# Source text
Wahan Ke Log () is a 1967 Hindi science fiction film. Directed by Nisar Ahmed Ansari, the film stars Pradeep Kumar, Tanuja,  Johnny Walker. One of the earliest sci-fi films made in India, it tells the story of a supposed martial threat on India by aliens from outer space intending to rob the rich of their diamonds. Made on a low budget, the film was promoted with the tagline "The strange visitors from Mars are on the way".

Plot
Agent Rakesh is assigned by Chief Sheikh of the Central Intelligence Service to investigate the murder case of Dinanath from Karolbagh, with speculation of a possible involvement of aliens from Mars. Rakesh, who lives with his mother and is to marry Anita, embarks on a journey to Bombay along with private detective Neelkanth, from Blue Bird Detective Agency.

# Exercise 1
Answer these questions from the Wahan Ke Log text:
(a) In what year was the film released?
(b) Who directed the film?
(c) Which detective agency is Neelkanth from?
# Exercise 2
Copy the Wahan Ke Log text word for word from "Wahan Ke Log" to "Bird Detective Agency.".

# Provided data
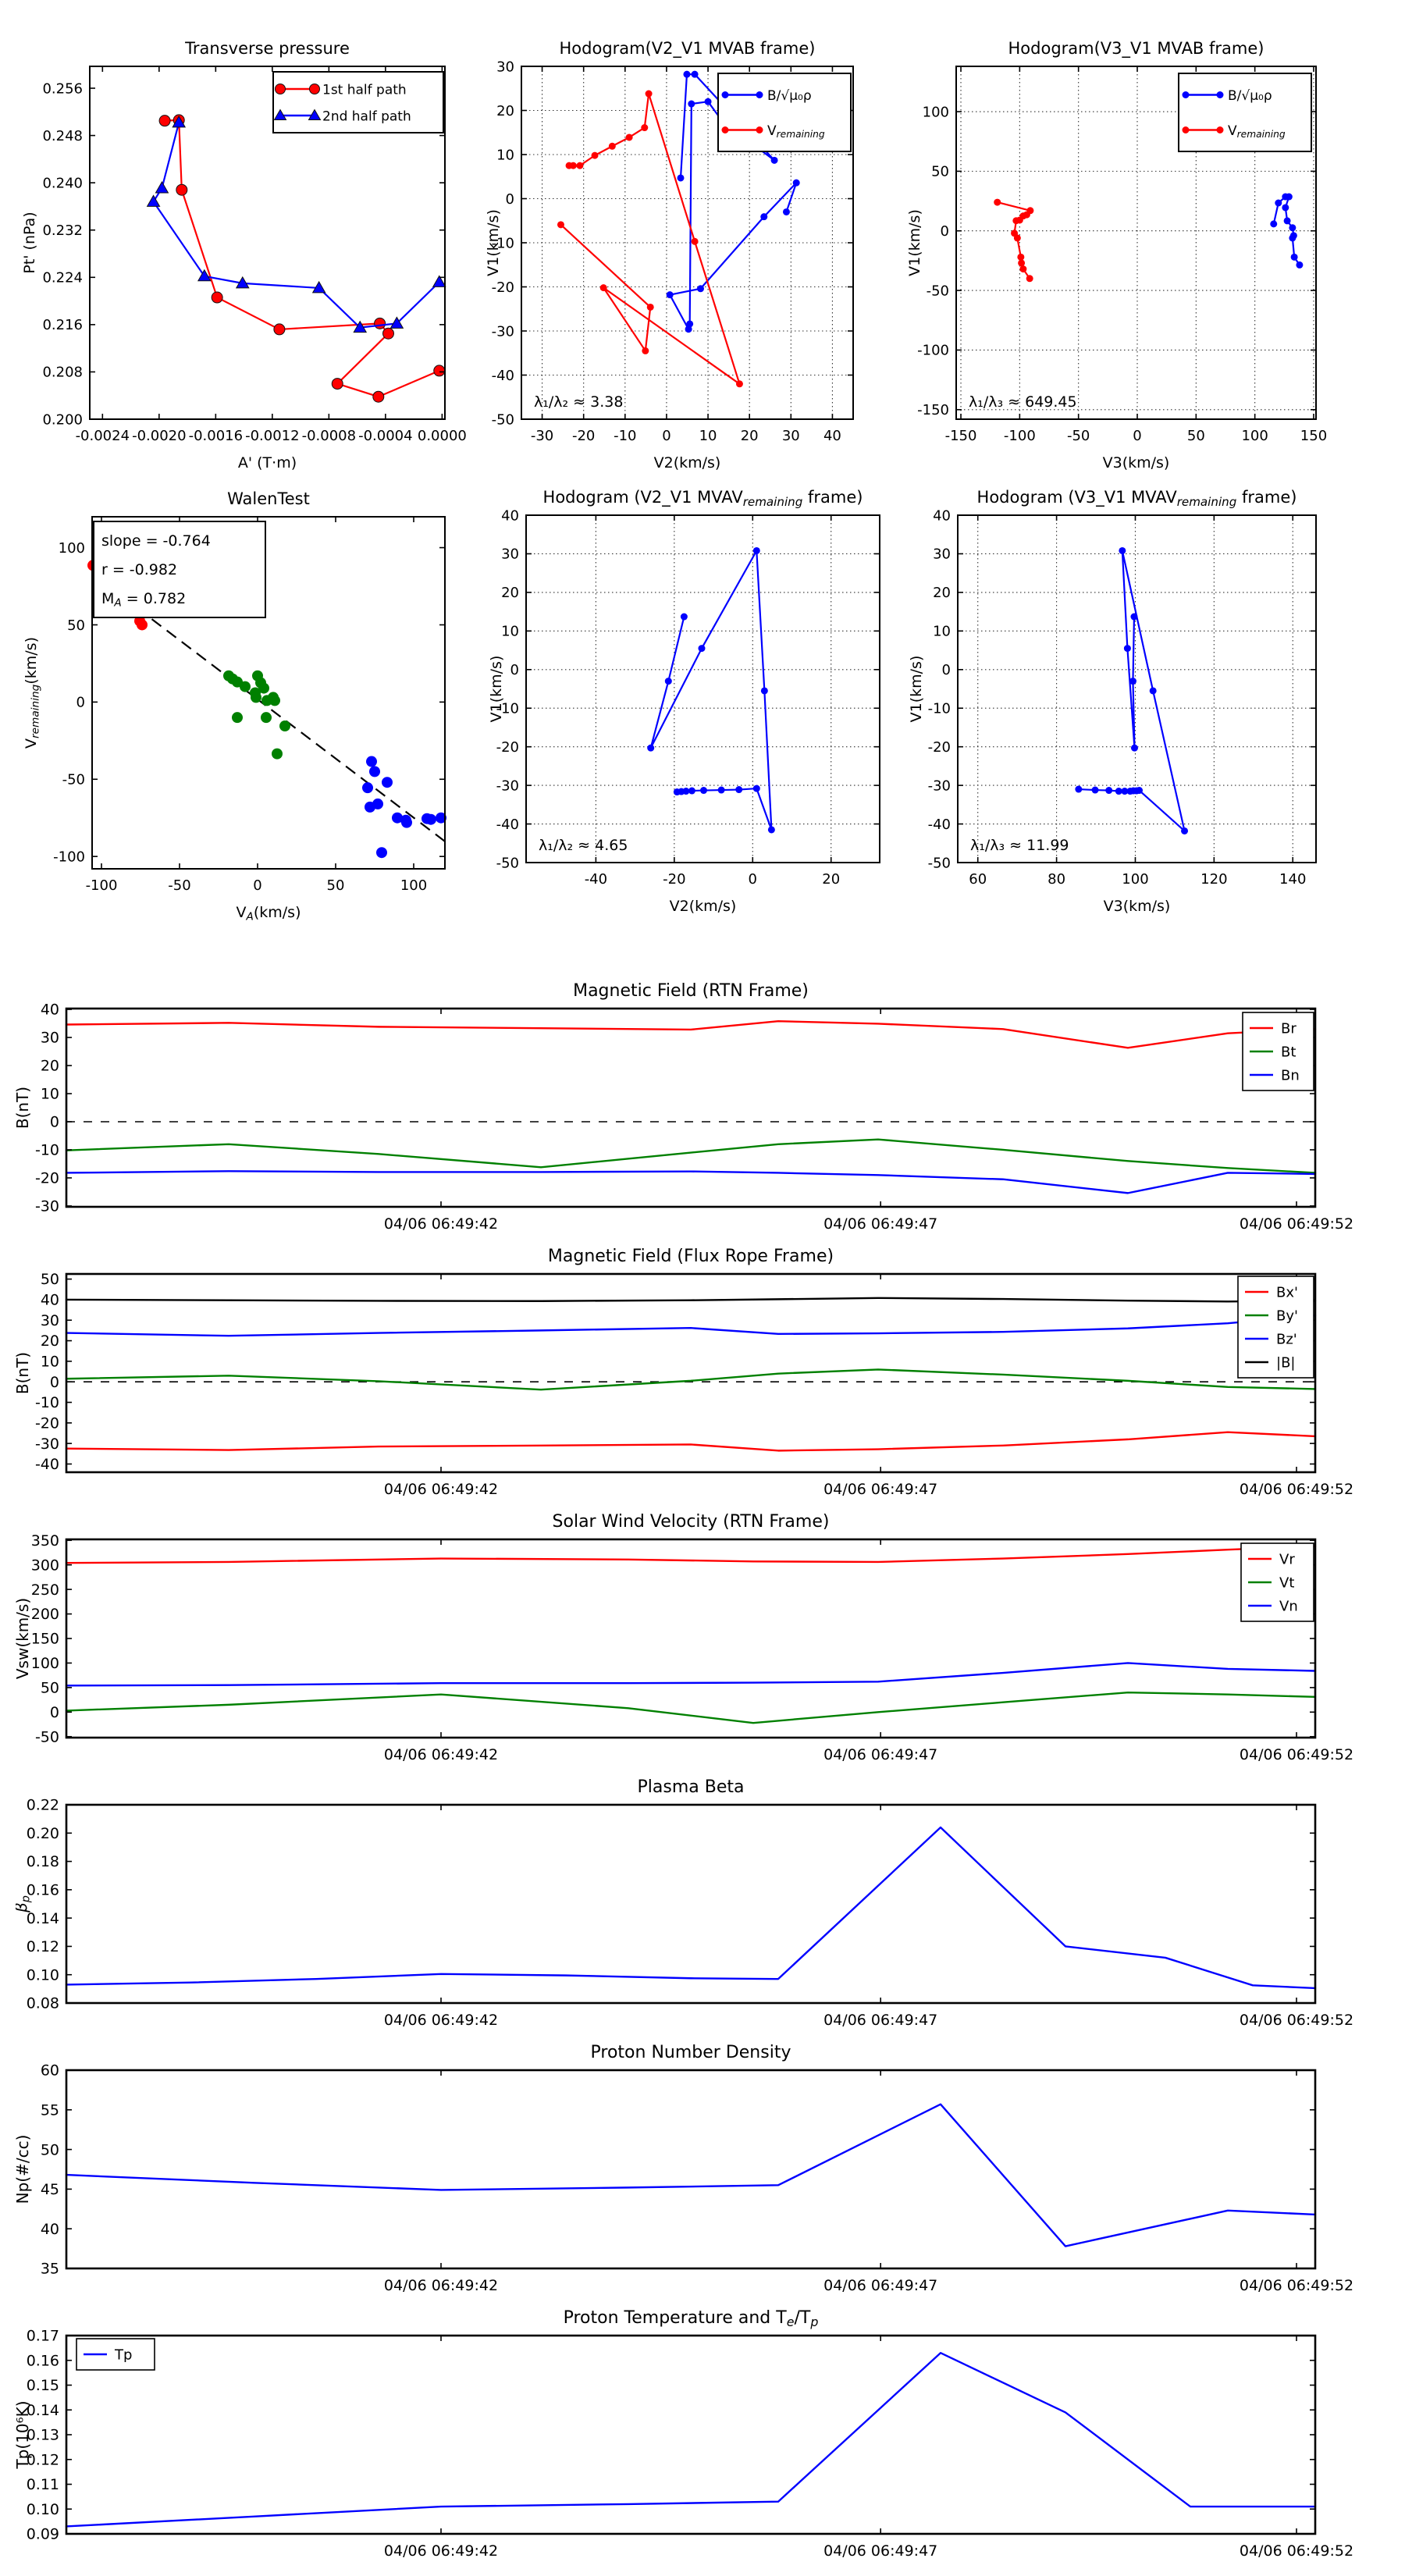 Image resolution: width=1405 pixels, height=2576 pixels. What do you see at coordinates (43, 1834) in the screenshot?
I see `y-tick-label: 0.20` at bounding box center [43, 1834].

# Exercise solution 1
(a) 1967
(b) Nisar Ahmed Ansari
(c) Blue Bird Detective Agency

# Exercise solution 2
Wahan Ke Log () is a 1967 Hindi science fiction film. Directed by Nisar Ahmed Ansari, the film stars Pradeep Kumar, Tanuja,  Johnny Walker. One of the earliest sci-fi films made in India, it tells the story of a supposed martial threat on India by aliens from outer space intending to rob the rich of their diamonds. Made on a low budget, the film was promoted with the tagline "The strange visitors from Mars are on the way".

Plot
Agent Rakesh is assigned by Chief Sheikh of the Central Intelligence Service to investigate the murder case of Dinanath from Karolbagh, with speculation of a possible involvement of aliens from Mars. Rakesh, who lives with his mother and is to marry Anita, embarks on a journey to Bombay along with private detective Neelkanth, from Blue Bird Detective Agency.